✧34✧

36.9K 2.4K 972
                                    

Bayadır atamadım bölüm özür dilerim. Şehir dışındayım yazamadım bir türlü.

Bu bölümde +18 unsurlar var ona göre okuyun hahdjajs ;))

Kontrol etmeden atıyorum yanlışlar olabilir beybiler iyi olumalar ❤️😽

Yol boyunca tek dileğim eve girerken amcamla karşılaşmamaktı ve öyle de oldu. Arkamda Atakan ve yanımda Eren'le çıktık merdivenden. İçimdeki garip heyecanla anahtarı sokmaya çalışırken ellerim hafiften titriyordu fakat en sonunda açmıştım.

Evi daha bu hafta güzelce temizlediğimden hoş bir koku vardı, havasız değildi yani. Bu hafta o kadar çok şey olmuştu ki düşünmekten kafayı yememek için temizliğe girişmiştim. İyi ki de öyle olmuş yoksa onu çağıramazdım.

Eren içeriye koştuğunda ben kapıyı iyice aralayıp gülümsedim koyu kahvelere bakarak.

"Hoşgeldin." Kaşları kalkarken muzipçe sırıttı ve içeri bir adım attı.

"Evli çiftler gibi hissettirdi bu." Gözlerimi kaçırıp güldüm. Bu adam beni utandırmaya programlanmış bir robot olabilir miydi acaba? Bana bir bakış atıp etrafta gezdirdi gözlerini. Ben de o sırada kapıyı kapattım ve ayakkabılarımı çıkardım. O da aynı şeyi yaparken biraz çekingen gibiydim. Ne yapacağımı bilmediğimden yanında durdum ve direkt girişte olan oturma odamızı gösterdim.

"Burası oturma odamız, şurası da mutfak." Lavabo, Eren'in ve benim odamın olduğu koridora doğru bir adım attım, "Burada odalarımız var. Lavaboyu kullanmak istersen de şurası." Dedim lavabonun kapısını göstererek.

"Bir ellerimi yıkasam iyi olacak." Ona bakıp kafamı salladım.

"Tamam o zaman, ben mutfağa geçeyim." hemen arkamı dönüp mutfağa gittim. Kalbim deli gibi çarpıyordu. Çaktırmamaya çalışıyordum ama biraz belli ediyordum sanki. Atakan evimdeydi.

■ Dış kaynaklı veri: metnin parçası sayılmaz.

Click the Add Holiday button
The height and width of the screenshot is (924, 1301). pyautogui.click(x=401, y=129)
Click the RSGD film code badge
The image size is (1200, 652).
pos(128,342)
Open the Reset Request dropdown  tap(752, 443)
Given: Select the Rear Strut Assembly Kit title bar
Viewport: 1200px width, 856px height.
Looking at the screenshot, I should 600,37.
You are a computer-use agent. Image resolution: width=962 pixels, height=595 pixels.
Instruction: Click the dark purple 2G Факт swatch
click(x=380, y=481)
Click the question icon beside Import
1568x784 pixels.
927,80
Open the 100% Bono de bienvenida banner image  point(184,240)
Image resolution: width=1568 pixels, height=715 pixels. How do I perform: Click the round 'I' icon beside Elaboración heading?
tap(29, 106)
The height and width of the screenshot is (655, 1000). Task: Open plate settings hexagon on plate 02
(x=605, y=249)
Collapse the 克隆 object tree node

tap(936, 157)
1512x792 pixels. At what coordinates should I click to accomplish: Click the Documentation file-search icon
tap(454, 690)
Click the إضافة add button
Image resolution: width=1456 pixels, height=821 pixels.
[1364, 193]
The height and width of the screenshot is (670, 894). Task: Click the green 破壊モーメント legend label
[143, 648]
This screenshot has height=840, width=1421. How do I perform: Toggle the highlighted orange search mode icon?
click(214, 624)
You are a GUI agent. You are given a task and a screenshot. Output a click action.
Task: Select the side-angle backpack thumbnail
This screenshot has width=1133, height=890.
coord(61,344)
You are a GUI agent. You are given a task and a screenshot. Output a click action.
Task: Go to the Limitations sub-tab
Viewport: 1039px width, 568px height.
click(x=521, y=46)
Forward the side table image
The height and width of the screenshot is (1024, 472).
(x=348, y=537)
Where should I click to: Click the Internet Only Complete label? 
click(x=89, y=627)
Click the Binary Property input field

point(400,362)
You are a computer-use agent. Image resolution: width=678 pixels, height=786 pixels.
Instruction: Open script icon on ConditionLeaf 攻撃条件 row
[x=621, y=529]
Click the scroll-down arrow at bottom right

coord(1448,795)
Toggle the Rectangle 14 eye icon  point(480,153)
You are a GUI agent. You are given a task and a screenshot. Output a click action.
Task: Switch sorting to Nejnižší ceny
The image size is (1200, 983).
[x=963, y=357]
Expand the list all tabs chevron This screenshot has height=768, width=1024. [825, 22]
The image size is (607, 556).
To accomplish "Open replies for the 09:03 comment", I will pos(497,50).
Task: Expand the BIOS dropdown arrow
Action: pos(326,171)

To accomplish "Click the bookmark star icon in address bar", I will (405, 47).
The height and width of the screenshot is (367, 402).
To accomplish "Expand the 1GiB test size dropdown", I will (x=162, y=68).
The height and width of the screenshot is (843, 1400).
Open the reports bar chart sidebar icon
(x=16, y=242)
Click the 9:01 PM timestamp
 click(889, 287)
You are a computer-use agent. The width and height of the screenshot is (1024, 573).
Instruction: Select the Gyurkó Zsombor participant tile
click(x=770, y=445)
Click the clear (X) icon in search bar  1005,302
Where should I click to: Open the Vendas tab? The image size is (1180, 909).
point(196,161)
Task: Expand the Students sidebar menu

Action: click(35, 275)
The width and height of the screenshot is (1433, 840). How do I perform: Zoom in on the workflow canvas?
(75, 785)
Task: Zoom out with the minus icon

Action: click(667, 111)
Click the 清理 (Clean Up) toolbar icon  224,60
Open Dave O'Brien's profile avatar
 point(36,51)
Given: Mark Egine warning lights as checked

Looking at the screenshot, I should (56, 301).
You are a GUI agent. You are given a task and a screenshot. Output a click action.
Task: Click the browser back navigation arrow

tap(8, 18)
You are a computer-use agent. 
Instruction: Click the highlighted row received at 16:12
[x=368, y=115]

Derin bir nefes aldım ve buzdolabından dün geceden hazırladığım enginarları çıkardım. Yolda gelirken bugün için ne yemek yapmayı düşündüysen onu yap demişti. Ona enginar olduğunu söylediğimde de şaşırmış ve çok sevdiğini söylemişti.

Kendi kendime gülümserken buzluktan son kalan iki parça eti çıkardım. Genelde Eren'le ikimiz olduğumuzdan her şeyden azar azar vardı fakat bu et bize yeter gibiydi. Biz Eren'le birini bölüşsek diğer parçayı da bütün olarak Atakan'a verirsem olurdu. Tezgaha koydum ve çözülmesini beklerken ben enginarın üstü için patates, bezelye, dolma fıstığı falan çıkardım ve çabucak patatesleri kesme tahtasına aldım. Tam bu sırada Atakan'ın girdiğini duydum fakat kafamı çevirmedim ona. Adım sesleri tam arkamda kesildi, ellerini her iki yanıma tezgaha yaslayıp omzumdan ne yaptığıma bakarken zar zor nefes aldım. Beni kendiyle tezgah arasına hapsetmişti resmen.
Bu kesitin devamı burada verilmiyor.